Lead content became undetectable or reduced in UcS and CfS treatments, respectively. We ascribe this result to adsorption, a surface phenomenon that definitely favored the UcS: about 804 cm2 of total exposed area (100 beads; app. 8.04 cm2 each) versus approximately 91.85 cm2 of total exposed area in the CfS (25 devices; app. 3.7 cm2 each).
Although these devices are nearly opaque, they allowed enough light and access to nutrients for algae growth to be possible. Therefore, the acquisition of biomass led to significant reductions in the content of various solutes that contaminated this water because they served as nutrients to support the growth of microalgae. Furthermore, microbial communities (including coliforms) were significantly reduced, probably as a consequence of the established competition between the introduced microalgae and the native microbial community. In this way, the C. vulgaris population could carry out an efficient remediation process, probably with the help of other native populations.
On the other hand, the presence of coliforms in a given natural watercourse reveals fecal contamination and therefore entails health risk. Of note is that also coliforms significantly decreased under both systems tested. However, given their high initial numbers, only the unconfined bioprocess could effectively reduce the number of these microorganisms to such an extent that acceptable levels according to standard guidelines could be achieved. Nevertheless, significant reductions were also observed with the confined system. We consider that competition for nutrients between the introduced alga, and these heterotrophic populations were the main driver of this phenomenon.
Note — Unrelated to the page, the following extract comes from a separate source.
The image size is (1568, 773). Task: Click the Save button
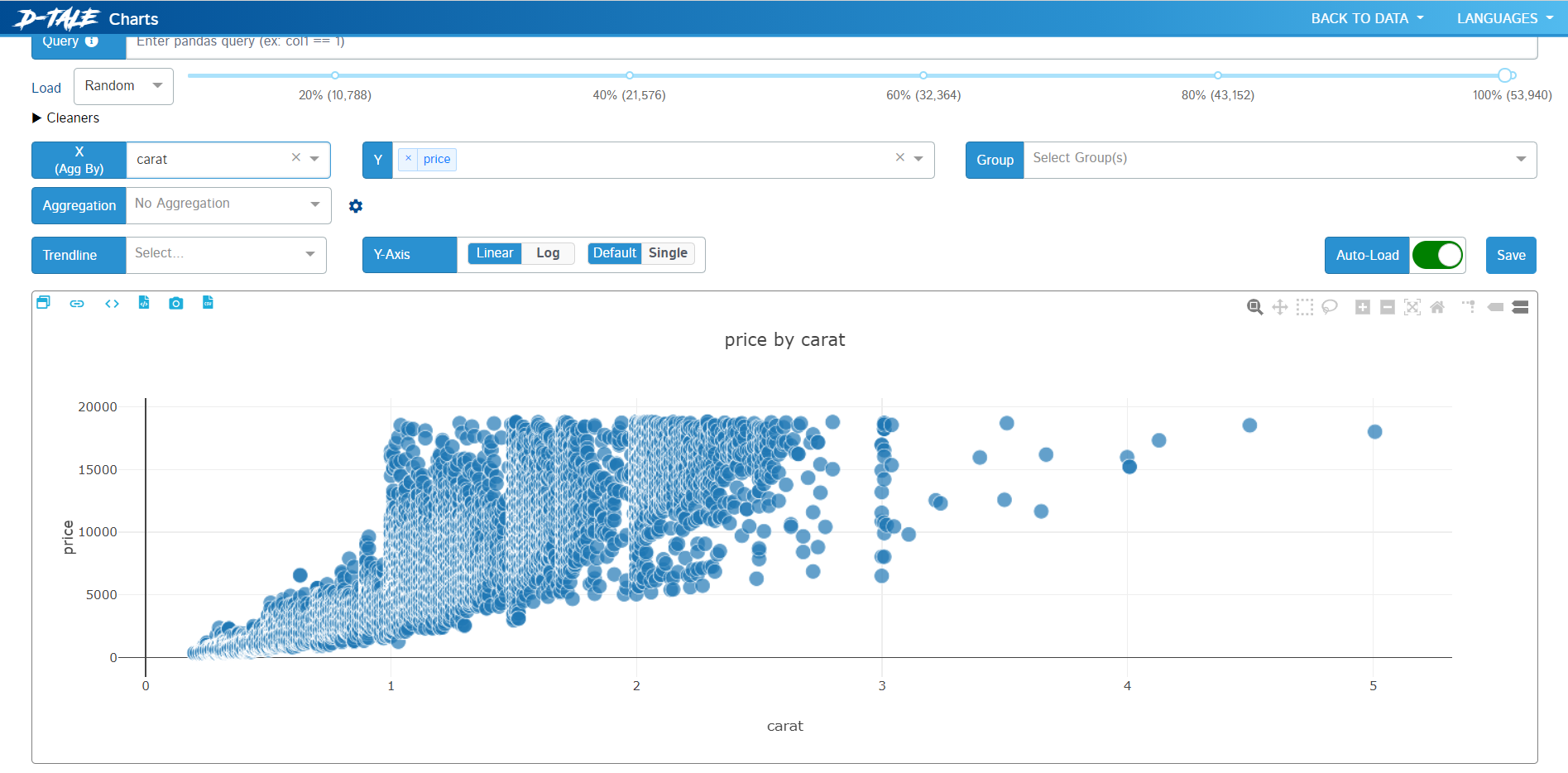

Nevertheless, specific antagonistic effects cannot be ruled out.
Immobilized algae inside the PLA devices could bioremediate this heavily polluted stream with reductions of over 90% for key anions, including nitrate and nitrite, as well as phosphorus and potentially pathogenic bacteria such as coliforms. The use of the biodegradable PLA device could have favored the development of an active denitrifying community, which probably contributed to this N-load reduction. The efficiency of the bioremediation process proposed was corroborated through cytotoxicity tests using the well-known bioindicator plant A. cepa. These results are in line with the reduced GIs already reported (Groppa et al. 2019). Likewise, seeds imbibition with UW was associated with lower MIs, while the use of DW and TW resulted in higher values. According to Leme and Marin-Morales (2009), low MIs are typically linked to the adverse effects of xenobiotics on plant growth and development. The watering with TW led to a higher root length compared to UW and even also DW. This result may be ascribed to the presence of some root promoting substance or biological community in the treated water.
Chlorella vulgaris is a fast-growing microalga with minimal culture requirements and considerable resistance to stress conditions. This makes it a valuable tool to be used for optimized bioremediation processes.